LandingPageRoasterAI

Inspiration

Landing pages fail quietly.
Founders, marketers, and builders spend hours tweaking copy, colors, and layouts—but still don’t know why users bounce or conversions stall. Most tools show metrics, not reasons.

We wanted to build something that behaves like a senior SEO and CRO expert sitting beside you, opening your landing page, seeing what users see, and telling you—clearly and honestly—what’s going wrong.

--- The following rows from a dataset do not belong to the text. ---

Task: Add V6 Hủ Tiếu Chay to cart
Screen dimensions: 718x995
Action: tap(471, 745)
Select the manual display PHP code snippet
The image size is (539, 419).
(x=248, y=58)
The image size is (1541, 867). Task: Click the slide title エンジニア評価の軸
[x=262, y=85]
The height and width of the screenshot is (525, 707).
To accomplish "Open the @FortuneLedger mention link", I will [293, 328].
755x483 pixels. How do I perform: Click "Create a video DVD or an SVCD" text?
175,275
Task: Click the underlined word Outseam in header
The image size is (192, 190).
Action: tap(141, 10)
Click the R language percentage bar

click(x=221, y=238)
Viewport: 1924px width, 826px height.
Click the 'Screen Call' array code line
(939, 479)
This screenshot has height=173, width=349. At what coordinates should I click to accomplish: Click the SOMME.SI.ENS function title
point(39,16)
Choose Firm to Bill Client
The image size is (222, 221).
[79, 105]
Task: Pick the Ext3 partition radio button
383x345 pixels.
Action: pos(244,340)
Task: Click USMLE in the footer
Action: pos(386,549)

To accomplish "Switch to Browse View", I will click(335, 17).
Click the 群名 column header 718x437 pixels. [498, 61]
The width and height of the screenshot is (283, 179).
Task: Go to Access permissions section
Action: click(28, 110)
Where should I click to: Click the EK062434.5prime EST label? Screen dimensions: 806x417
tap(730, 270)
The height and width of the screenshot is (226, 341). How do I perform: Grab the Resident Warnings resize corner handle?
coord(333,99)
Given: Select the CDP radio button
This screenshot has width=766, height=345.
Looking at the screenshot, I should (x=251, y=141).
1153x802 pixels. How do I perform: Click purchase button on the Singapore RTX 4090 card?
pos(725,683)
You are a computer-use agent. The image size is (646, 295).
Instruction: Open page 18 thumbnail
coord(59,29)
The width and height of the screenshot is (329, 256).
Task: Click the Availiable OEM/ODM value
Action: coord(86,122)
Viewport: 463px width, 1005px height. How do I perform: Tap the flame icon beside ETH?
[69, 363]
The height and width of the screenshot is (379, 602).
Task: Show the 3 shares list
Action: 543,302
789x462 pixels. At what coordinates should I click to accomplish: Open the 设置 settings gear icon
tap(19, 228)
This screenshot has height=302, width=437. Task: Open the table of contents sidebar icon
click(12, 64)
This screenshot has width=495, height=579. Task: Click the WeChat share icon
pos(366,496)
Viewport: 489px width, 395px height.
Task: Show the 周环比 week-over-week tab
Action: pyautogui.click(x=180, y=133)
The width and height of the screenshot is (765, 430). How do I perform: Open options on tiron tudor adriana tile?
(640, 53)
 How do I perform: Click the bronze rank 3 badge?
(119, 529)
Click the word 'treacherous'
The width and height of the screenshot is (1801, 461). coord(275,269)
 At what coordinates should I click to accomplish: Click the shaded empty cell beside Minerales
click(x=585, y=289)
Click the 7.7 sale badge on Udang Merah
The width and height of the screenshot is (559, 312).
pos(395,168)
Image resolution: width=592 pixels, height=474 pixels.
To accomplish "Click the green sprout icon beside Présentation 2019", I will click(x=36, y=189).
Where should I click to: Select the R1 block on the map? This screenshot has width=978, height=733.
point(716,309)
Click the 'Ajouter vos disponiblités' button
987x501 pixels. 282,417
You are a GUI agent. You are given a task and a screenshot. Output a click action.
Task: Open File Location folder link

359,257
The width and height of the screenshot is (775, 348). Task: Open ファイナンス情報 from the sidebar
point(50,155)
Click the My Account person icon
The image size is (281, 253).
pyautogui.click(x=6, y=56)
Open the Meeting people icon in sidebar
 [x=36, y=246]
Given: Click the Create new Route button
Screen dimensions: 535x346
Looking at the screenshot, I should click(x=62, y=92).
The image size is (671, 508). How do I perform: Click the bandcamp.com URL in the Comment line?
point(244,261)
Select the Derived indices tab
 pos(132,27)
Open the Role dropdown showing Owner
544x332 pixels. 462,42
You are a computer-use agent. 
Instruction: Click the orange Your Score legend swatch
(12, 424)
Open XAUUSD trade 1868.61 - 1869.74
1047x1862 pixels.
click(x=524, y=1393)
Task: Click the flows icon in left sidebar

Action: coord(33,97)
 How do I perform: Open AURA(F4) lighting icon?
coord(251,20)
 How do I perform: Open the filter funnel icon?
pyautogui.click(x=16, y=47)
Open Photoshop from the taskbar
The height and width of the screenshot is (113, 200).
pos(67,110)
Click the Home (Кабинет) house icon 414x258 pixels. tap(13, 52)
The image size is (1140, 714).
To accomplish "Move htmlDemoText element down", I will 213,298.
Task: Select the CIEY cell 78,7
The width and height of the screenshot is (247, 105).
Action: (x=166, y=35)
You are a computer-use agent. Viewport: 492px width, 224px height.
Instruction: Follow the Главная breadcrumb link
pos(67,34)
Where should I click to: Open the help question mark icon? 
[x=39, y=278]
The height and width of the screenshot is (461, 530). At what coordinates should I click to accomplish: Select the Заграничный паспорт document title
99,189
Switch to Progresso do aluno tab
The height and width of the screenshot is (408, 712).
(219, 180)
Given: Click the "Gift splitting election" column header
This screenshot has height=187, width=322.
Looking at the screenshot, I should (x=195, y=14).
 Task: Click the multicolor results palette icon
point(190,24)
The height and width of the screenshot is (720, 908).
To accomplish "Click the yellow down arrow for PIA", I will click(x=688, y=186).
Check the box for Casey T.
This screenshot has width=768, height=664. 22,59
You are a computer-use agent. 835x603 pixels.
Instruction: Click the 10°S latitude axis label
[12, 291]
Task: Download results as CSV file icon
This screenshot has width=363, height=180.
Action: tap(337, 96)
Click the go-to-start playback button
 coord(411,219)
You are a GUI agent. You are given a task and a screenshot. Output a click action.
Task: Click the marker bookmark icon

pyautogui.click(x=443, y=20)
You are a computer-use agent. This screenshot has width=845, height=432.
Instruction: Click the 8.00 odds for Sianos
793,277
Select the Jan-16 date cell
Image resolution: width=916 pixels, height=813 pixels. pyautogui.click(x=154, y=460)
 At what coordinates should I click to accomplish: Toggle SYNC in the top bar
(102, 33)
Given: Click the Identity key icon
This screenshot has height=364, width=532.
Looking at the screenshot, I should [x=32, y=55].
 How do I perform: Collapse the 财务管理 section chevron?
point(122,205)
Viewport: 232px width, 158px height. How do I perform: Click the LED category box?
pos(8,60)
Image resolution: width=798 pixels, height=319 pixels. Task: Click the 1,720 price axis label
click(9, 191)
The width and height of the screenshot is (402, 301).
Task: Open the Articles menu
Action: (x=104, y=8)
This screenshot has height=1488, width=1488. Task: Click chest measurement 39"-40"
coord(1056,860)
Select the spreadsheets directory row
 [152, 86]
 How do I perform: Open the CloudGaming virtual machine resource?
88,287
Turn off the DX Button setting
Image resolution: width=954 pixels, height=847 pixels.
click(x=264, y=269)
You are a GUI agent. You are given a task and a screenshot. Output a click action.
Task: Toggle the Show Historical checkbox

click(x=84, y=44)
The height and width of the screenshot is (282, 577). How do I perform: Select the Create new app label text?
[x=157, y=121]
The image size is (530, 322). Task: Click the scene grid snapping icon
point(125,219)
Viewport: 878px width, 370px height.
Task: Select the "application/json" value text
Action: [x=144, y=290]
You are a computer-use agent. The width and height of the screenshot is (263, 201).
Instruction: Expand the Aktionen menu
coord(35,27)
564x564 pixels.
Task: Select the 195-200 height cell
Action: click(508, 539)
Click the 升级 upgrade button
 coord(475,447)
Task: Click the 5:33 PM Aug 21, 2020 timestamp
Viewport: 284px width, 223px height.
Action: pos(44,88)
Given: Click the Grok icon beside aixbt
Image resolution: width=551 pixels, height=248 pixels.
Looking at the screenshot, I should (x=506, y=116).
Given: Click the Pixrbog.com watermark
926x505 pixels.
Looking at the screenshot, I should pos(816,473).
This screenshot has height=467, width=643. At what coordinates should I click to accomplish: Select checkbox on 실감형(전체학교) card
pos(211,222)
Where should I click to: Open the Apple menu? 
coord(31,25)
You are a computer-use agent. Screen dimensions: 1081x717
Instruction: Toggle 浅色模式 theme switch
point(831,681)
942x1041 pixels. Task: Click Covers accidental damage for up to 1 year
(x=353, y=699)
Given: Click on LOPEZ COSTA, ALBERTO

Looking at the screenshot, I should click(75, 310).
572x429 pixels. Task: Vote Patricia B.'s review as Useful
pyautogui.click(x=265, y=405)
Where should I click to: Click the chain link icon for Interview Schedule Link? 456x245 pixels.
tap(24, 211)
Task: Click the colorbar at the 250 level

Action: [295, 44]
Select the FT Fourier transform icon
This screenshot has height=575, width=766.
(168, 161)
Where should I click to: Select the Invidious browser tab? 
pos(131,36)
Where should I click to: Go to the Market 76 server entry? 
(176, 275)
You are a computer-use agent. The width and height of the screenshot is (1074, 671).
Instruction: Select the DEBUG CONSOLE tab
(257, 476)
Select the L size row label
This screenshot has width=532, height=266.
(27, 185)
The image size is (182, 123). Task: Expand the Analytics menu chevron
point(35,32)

With the rise of multimodal AI, we realized Gemini could do more than generate text. It could look at a page, reason about it, and explain its impact on user behavior. That became the core idea behind LandingPageRoasterAI.

What it does

LandingPageRoasterAI takes a landing page URL and:

Opens the page in a real browser
Captures the visible content and layout
Analyzes the page using Gemini’s multimodal reasoning
Produces an expert-level audit with:
- A bold, attention-grabbing roast
- A realistic conversion score
- Clear diagnosis of what’s hurting SEO and conversions
- Actionable guidance on how to fix it

Instead of generic advice, the feedback is grounded in what’s actually visible on the page—copy, hierarchy, CTAs, trust signals, and UX clarity.

How we built it

We designed the system as a grounded, agent-like pipeline:

The frontend collects a landing page URL
The backend uses Playwright to load the page like a real user
We extract:
- Visible page text
- A full-page screenshot
This real data is passed to Gemini for multimodal analysis
Gemini reasons over the content and returns a structured audit and roast
The frontend renders the results in a clear, readable format

By separating observation (what exists on the page) from judgment (why it fails or succeeds), we ensured the AI’s output is grounded, explainable, and consistent.

Challenges we ran into

One of the biggest challenges was realizing that AI cannot meaningfully judge a website from a URL alone. Without real page data, the model naturally converges to average, generic outputs.

We also faced challenges enforcing strict output formats from a large language model while still allowing expressive, human-like feedback. Solving this required carefully designing prompt contracts and output schemas so Gemini could reason freely without breaking the system.

Balancing multimodal input, performance, and reliability within a hackathon timeframe was another key challenge.